This exercise calls for every record to be returned exactly, with pictures removed.

BEGIN SOURCE RECORDS

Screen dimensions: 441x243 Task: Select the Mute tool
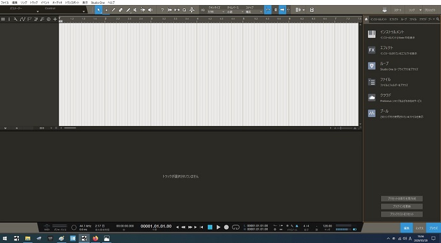click(x=135, y=10)
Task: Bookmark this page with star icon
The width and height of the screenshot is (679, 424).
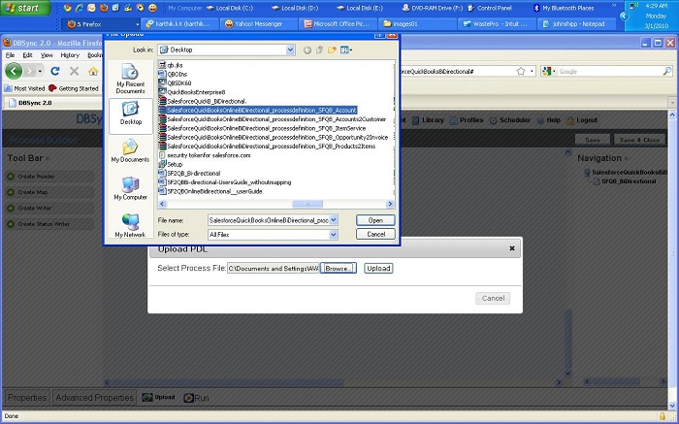Action: click(520, 71)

END SOURCE RECORDS

* _EXERCISE RESULT_
Screen dimensions: 441x243 Task: Select the Mute tool
click(x=135, y=10)
Task: Bookmark this page with star icon
The width and height of the screenshot is (679, 424).
Action: click(520, 71)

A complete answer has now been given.